- Opening Delimiter -

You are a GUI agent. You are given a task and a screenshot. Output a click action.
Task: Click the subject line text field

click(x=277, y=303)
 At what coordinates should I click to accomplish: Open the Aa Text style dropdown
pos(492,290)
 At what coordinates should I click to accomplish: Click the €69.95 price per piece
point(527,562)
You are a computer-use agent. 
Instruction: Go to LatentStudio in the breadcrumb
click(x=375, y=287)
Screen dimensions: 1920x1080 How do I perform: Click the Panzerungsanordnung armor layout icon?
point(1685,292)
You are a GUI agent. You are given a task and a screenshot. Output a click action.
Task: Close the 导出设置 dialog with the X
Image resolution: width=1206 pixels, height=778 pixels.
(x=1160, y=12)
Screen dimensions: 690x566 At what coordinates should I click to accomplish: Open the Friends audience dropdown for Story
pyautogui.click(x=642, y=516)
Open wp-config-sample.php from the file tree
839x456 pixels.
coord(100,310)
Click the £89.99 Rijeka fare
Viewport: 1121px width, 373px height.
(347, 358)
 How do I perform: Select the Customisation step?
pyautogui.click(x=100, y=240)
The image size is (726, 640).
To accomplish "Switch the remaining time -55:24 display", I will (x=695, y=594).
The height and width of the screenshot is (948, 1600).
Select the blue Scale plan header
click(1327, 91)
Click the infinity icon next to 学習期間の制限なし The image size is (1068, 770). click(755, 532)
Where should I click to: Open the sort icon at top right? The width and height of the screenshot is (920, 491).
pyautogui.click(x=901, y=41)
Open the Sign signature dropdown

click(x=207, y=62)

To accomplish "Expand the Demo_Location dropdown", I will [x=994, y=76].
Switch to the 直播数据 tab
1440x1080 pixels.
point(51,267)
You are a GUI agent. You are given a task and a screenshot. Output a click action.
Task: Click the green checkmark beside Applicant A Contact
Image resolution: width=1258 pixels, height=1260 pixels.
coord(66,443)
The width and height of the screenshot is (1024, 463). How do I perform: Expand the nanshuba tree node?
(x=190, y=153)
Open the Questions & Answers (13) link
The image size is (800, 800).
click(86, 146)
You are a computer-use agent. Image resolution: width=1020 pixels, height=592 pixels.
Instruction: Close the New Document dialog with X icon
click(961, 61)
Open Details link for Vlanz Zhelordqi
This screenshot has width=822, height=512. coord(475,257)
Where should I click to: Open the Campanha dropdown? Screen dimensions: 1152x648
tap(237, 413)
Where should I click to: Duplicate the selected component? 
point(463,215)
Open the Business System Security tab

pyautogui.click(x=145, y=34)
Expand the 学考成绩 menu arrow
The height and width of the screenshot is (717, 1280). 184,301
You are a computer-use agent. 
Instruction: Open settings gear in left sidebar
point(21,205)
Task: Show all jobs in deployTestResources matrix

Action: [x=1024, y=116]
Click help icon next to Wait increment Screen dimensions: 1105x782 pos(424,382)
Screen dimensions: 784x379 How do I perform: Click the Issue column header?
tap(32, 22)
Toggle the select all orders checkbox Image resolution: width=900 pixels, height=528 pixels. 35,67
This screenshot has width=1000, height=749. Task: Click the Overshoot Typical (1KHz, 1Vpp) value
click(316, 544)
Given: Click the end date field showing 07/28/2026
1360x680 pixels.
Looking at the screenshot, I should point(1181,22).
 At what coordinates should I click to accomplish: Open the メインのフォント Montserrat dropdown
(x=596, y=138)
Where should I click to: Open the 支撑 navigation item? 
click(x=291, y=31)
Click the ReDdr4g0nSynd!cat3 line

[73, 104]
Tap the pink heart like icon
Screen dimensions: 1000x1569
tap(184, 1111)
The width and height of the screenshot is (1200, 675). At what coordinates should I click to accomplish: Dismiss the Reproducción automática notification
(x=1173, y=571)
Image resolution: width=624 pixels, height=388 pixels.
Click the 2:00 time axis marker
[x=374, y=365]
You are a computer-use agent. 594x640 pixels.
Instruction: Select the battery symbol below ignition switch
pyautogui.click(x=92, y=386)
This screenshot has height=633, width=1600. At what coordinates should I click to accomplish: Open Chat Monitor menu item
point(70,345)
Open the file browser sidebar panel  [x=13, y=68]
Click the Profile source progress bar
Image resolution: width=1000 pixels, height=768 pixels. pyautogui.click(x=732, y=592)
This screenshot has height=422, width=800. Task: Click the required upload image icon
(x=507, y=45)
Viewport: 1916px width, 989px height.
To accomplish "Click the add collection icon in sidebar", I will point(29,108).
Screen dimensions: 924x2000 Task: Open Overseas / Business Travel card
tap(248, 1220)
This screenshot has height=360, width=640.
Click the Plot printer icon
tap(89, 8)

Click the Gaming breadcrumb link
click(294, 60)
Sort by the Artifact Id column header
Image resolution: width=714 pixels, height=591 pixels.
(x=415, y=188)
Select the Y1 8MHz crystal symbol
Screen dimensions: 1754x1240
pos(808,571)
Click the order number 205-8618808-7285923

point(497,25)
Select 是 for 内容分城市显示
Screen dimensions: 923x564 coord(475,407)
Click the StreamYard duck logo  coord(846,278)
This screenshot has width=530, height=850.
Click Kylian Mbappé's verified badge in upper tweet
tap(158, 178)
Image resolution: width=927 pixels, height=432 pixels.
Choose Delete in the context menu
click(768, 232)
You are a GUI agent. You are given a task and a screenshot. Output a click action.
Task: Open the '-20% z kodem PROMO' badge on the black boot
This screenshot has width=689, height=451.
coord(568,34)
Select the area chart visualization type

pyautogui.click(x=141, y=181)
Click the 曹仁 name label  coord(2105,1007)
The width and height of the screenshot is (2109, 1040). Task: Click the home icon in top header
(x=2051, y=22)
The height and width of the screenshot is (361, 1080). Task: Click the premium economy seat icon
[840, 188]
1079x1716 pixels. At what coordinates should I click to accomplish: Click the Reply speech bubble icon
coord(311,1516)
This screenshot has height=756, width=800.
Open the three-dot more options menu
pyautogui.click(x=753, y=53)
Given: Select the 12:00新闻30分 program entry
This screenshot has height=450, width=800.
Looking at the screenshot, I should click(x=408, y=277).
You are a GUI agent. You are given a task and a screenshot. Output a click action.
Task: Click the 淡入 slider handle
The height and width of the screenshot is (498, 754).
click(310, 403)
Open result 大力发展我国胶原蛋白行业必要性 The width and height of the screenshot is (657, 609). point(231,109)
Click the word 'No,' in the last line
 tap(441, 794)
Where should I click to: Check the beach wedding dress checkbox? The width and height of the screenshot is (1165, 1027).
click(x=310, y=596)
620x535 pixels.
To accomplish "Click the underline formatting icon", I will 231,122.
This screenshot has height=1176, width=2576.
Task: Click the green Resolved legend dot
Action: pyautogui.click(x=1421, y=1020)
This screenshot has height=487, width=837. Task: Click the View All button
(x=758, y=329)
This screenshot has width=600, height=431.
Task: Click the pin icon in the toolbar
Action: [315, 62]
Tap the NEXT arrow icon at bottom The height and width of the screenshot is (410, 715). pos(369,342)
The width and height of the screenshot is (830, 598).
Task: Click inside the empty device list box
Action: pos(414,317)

- Closing Delimiter -

[What is expected]:
The full set of data above must come back exactly as written.

[Response box]:
You are a GUI agent. You are given a task and a screenshot. Output a click action.
Task: Click the subject line text field

click(x=277, y=303)
 At what coordinates should I click to accomplish: Open the Aa Text style dropdown
pos(492,290)
 At what coordinates should I click to accomplish: Click the €69.95 price per piece
point(527,562)
You are a computer-use agent. 
Instruction: Go to LatentStudio in the breadcrumb
click(x=375, y=287)
Screen dimensions: 1920x1080 How do I perform: Click the Panzerungsanordnung armor layout icon?
point(1685,292)
You are a GUI agent. You are given a task and a screenshot. Output a click action.
Task: Close the 导出设置 dialog with the X
Image resolution: width=1206 pixels, height=778 pixels.
(x=1160, y=12)
Screen dimensions: 690x566 At what coordinates should I click to accomplish: Open the Friends audience dropdown for Story
pyautogui.click(x=642, y=516)
Open wp-config-sample.php from the file tree
839x456 pixels.
coord(100,310)
Click the £89.99 Rijeka fare
Viewport: 1121px width, 373px height.
(347, 358)
 How do I perform: Select the Customisation step?
pyautogui.click(x=100, y=240)
The image size is (726, 640).
To accomplish "Switch the remaining time -55:24 display", I will (x=695, y=594).
The height and width of the screenshot is (948, 1600).
Select the blue Scale plan header
click(1327, 91)
Click the infinity icon next to 学習期間の制限なし The image size is (1068, 770). click(755, 532)
Where should I click to: Open the sort icon at top right? The width and height of the screenshot is (920, 491).
pyautogui.click(x=901, y=41)
Open the Sign signature dropdown

click(x=207, y=62)

To accomplish "Expand the Demo_Location dropdown", I will [x=994, y=76].
Switch to the 直播数据 tab
1440x1080 pixels.
point(51,267)
You are a GUI agent. You are given a task and a screenshot. Output a click action.
Task: Click the green checkmark beside Applicant A Contact
Image resolution: width=1258 pixels, height=1260 pixels.
coord(66,443)
The width and height of the screenshot is (1024, 463). How do I perform: Expand the nanshuba tree node?
(x=190, y=153)
Open the Questions & Answers (13) link
The image size is (800, 800).
click(86, 146)
You are a computer-use agent. Image resolution: width=1020 pixels, height=592 pixels.
Instruction: Close the New Document dialog with X icon
click(961, 61)
Open Details link for Vlanz Zhelordqi
This screenshot has width=822, height=512. coord(475,257)
Where should I click to: Open the Campanha dropdown? Screen dimensions: 1152x648
tap(237, 413)
Where should I click to: Duplicate the selected component? 
point(463,215)
Open the Business System Security tab

pyautogui.click(x=145, y=34)
Expand the 学考成绩 menu arrow
The height and width of the screenshot is (717, 1280). 184,301
You are a computer-use agent. 
Instruction: Open settings gear in left sidebar
point(21,205)
Task: Show all jobs in deployTestResources matrix

Action: [x=1024, y=116]
Click help icon next to Wait increment Screen dimensions: 1105x782 pos(424,382)
Screen dimensions: 784x379 How do I perform: Click the Issue column header?
tap(32, 22)
Toggle the select all orders checkbox Image resolution: width=900 pixels, height=528 pixels. 35,67
This screenshot has width=1000, height=749. Task: Click the Overshoot Typical (1KHz, 1Vpp) value
click(316, 544)
Given: Click the end date field showing 07/28/2026
1360x680 pixels.
Looking at the screenshot, I should point(1181,22).
 At what coordinates should I click to accomplish: Open the メインのフォント Montserrat dropdown
(x=596, y=138)
Where should I click to: Open the 支撑 navigation item? 
click(x=291, y=31)
Click the ReDdr4g0nSynd!cat3 line

[73, 104]
Tap the pink heart like icon
Screen dimensions: 1000x1569
tap(184, 1111)
The width and height of the screenshot is (1200, 675). At what coordinates should I click to accomplish: Dismiss the Reproducción automática notification
(x=1173, y=571)
Image resolution: width=624 pixels, height=388 pixels.
Click the 2:00 time axis marker
[x=374, y=365]
You are a computer-use agent. 594x640 pixels.
Instruction: Select the battery symbol below ignition switch
pyautogui.click(x=92, y=386)
This screenshot has height=633, width=1600. At what coordinates should I click to accomplish: Open Chat Monitor menu item
point(70,345)
Open the file browser sidebar panel  [x=13, y=68]
Click the Profile source progress bar
Image resolution: width=1000 pixels, height=768 pixels. pyautogui.click(x=732, y=592)
This screenshot has height=422, width=800. Task: Click the required upload image icon
(x=507, y=45)
Viewport: 1916px width, 989px height.
To accomplish "Click the add collection icon in sidebar", I will point(29,108).
Screen dimensions: 924x2000 Task: Open Overseas / Business Travel card
tap(248, 1220)
This screenshot has height=360, width=640.
Click the Plot printer icon
tap(89, 8)

Click the Gaming breadcrumb link
click(294, 60)
Sort by the Artifact Id column header
Image resolution: width=714 pixels, height=591 pixels.
(x=415, y=188)
Select the Y1 8MHz crystal symbol
Screen dimensions: 1754x1240
pos(808,571)
Click the order number 205-8618808-7285923

point(497,25)
Select 是 for 内容分城市显示
Screen dimensions: 923x564 coord(475,407)
Click the StreamYard duck logo  coord(846,278)
This screenshot has width=530, height=850.
Click Kylian Mbappé's verified badge in upper tweet
tap(158, 178)
Image resolution: width=927 pixels, height=432 pixels.
Choose Delete in the context menu
click(768, 232)
You are a GUI agent. You are given a task and a screenshot. Output a click action.
Task: Open the '-20% z kodem PROMO' badge on the black boot
This screenshot has width=689, height=451.
coord(568,34)
Select the area chart visualization type

pyautogui.click(x=141, y=181)
Click the 曹仁 name label  coord(2105,1007)
The width and height of the screenshot is (2109, 1040). Task: Click the home icon in top header
(x=2051, y=22)
The height and width of the screenshot is (361, 1080). Task: Click the premium economy seat icon
[840, 188]
1079x1716 pixels. At what coordinates should I click to accomplish: Click the Reply speech bubble icon
coord(311,1516)
This screenshot has height=756, width=800.
Open the three-dot more options menu
pyautogui.click(x=753, y=53)
Given: Select the 12:00新闻30分 program entry
This screenshot has height=450, width=800.
Looking at the screenshot, I should click(x=408, y=277).
You are a GUI agent. You are given a task and a screenshot. Output a click action.
Task: Click the 淡入 slider handle
The height and width of the screenshot is (498, 754).
click(310, 403)
Open result 大力发展我国胶原蛋白行业必要性 The width and height of the screenshot is (657, 609). point(231,109)
Click the word 'No,' in the last line
 tap(441, 794)
Where should I click to: Check the beach wedding dress checkbox? The width and height of the screenshot is (1165, 1027).
click(x=310, y=596)
620x535 pixels.
To accomplish "Click the underline formatting icon", I will 231,122.
This screenshot has height=1176, width=2576.
Task: Click the green Resolved legend dot
Action: pyautogui.click(x=1421, y=1020)
This screenshot has height=487, width=837. Task: Click the View All button
(x=758, y=329)
This screenshot has width=600, height=431.
Task: Click the pin icon in the toolbar
Action: [315, 62]
Tap the NEXT arrow icon at bottom The height and width of the screenshot is (410, 715). pos(369,342)
The width and height of the screenshot is (830, 598).
Task: Click inside the empty device list box
Action: pos(414,317)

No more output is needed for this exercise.